[AVAILABLE DATA Boundary: Start]

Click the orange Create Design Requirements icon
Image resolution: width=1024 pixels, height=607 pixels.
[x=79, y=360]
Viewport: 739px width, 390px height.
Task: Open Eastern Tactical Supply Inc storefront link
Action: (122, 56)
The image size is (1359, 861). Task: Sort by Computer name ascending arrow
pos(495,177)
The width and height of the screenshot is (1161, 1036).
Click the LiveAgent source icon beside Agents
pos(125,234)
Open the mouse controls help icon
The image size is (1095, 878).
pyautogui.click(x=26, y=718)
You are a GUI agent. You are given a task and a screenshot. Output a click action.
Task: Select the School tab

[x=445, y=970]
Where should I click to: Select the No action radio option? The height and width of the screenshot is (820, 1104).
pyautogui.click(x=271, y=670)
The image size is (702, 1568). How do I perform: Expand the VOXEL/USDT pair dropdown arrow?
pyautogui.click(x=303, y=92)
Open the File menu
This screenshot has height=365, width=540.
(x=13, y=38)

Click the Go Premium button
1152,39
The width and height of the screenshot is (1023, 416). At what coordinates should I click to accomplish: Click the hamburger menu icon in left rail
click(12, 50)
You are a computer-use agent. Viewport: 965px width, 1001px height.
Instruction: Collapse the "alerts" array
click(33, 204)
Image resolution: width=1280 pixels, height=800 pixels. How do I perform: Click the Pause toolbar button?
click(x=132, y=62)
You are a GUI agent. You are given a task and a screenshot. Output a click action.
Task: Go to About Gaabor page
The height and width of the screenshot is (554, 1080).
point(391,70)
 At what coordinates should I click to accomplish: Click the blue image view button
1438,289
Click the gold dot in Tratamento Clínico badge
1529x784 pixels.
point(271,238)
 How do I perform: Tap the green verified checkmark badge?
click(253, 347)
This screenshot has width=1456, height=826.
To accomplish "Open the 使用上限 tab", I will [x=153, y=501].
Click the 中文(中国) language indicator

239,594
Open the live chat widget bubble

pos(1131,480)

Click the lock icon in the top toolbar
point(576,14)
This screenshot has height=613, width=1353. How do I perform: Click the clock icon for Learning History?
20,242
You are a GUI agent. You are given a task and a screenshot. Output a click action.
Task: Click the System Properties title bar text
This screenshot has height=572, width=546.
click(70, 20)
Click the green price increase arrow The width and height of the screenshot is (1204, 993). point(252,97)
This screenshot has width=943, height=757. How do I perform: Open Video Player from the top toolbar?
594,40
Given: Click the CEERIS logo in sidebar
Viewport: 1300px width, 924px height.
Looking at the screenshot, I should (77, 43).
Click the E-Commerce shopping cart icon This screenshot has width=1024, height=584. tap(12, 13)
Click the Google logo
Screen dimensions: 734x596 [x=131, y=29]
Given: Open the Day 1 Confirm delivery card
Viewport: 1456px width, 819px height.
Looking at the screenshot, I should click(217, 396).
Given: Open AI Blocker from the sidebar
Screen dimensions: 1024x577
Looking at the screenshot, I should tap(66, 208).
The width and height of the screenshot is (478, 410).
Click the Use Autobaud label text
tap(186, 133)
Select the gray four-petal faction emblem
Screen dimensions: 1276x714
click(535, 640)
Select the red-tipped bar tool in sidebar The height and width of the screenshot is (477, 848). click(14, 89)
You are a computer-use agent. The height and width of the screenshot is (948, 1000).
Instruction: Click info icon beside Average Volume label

[AVAILABLE DATA Boundary: End]

REQUIRED ACTION. Return all of the material verbatim, with no line left out.

SOLUTION TO THIS PROBLEM.
Click the orange Create Design Requirements icon
Image resolution: width=1024 pixels, height=607 pixels.
[x=79, y=360]
Viewport: 739px width, 390px height.
Task: Open Eastern Tactical Supply Inc storefront link
Action: (122, 56)
The image size is (1359, 861). Task: Sort by Computer name ascending arrow
pos(495,177)
The width and height of the screenshot is (1161, 1036).
Click the LiveAgent source icon beside Agents
pos(125,234)
Open the mouse controls help icon
The image size is (1095, 878).
pyautogui.click(x=26, y=718)
You are a GUI agent. You are given a task and a screenshot. Output a click action.
Task: Select the School tab

[x=445, y=970]
Where should I click to: Select the No action radio option? The height and width of the screenshot is (820, 1104).
pyautogui.click(x=271, y=670)
The image size is (702, 1568). How do I perform: Expand the VOXEL/USDT pair dropdown arrow?
pyautogui.click(x=303, y=92)
Open the File menu
This screenshot has height=365, width=540.
(x=13, y=38)

Click the Go Premium button
1152,39
The width and height of the screenshot is (1023, 416). At what coordinates should I click to accomplish: Click the hamburger menu icon in left rail
click(12, 50)
You are a computer-use agent. Viewport: 965px width, 1001px height.
Instruction: Collapse the "alerts" array
click(33, 204)
Image resolution: width=1280 pixels, height=800 pixels. How do I perform: Click the Pause toolbar button?
click(x=132, y=62)
You are a GUI agent. You are given a task and a screenshot. Output a click action.
Task: Go to About Gaabor page
The height and width of the screenshot is (554, 1080).
point(391,70)
 At what coordinates should I click to accomplish: Click the blue image view button
1438,289
Click the gold dot in Tratamento Clínico badge
1529x784 pixels.
point(271,238)
 How do I perform: Tap the green verified checkmark badge?
click(253, 347)
This screenshot has width=1456, height=826.
To accomplish "Open the 使用上限 tab", I will [x=153, y=501].
Click the 中文(中国) language indicator

239,594
Open the live chat widget bubble

pos(1131,480)

Click the lock icon in the top toolbar
point(576,14)
This screenshot has height=613, width=1353. How do I perform: Click the clock icon for Learning History?
20,242
You are a GUI agent. You are given a task and a screenshot. Output a click action.
Task: Click the System Properties title bar text
This screenshot has height=572, width=546.
click(70, 20)
Click the green price increase arrow The width and height of the screenshot is (1204, 993). point(252,97)
This screenshot has width=943, height=757. How do I perform: Open Video Player from the top toolbar?
594,40
Given: Click the CEERIS logo in sidebar
Viewport: 1300px width, 924px height.
Looking at the screenshot, I should (77, 43).
Click the E-Commerce shopping cart icon This screenshot has width=1024, height=584. tap(12, 13)
Click the Google logo
Screen dimensions: 734x596 [x=131, y=29]
Given: Open the Day 1 Confirm delivery card
Viewport: 1456px width, 819px height.
Looking at the screenshot, I should click(217, 396).
Given: Open AI Blocker from the sidebar
Screen dimensions: 1024x577
Looking at the screenshot, I should tap(66, 208).
The width and height of the screenshot is (478, 410).
Click the Use Autobaud label text
tap(186, 133)
Select the gray four-petal faction emblem
Screen dimensions: 1276x714
click(535, 640)
Select the red-tipped bar tool in sidebar The height and width of the screenshot is (477, 848). click(14, 89)
You are a computer-use agent. The height and width of the screenshot is (948, 1000).
Instruction: Click info icon beside Average Volume label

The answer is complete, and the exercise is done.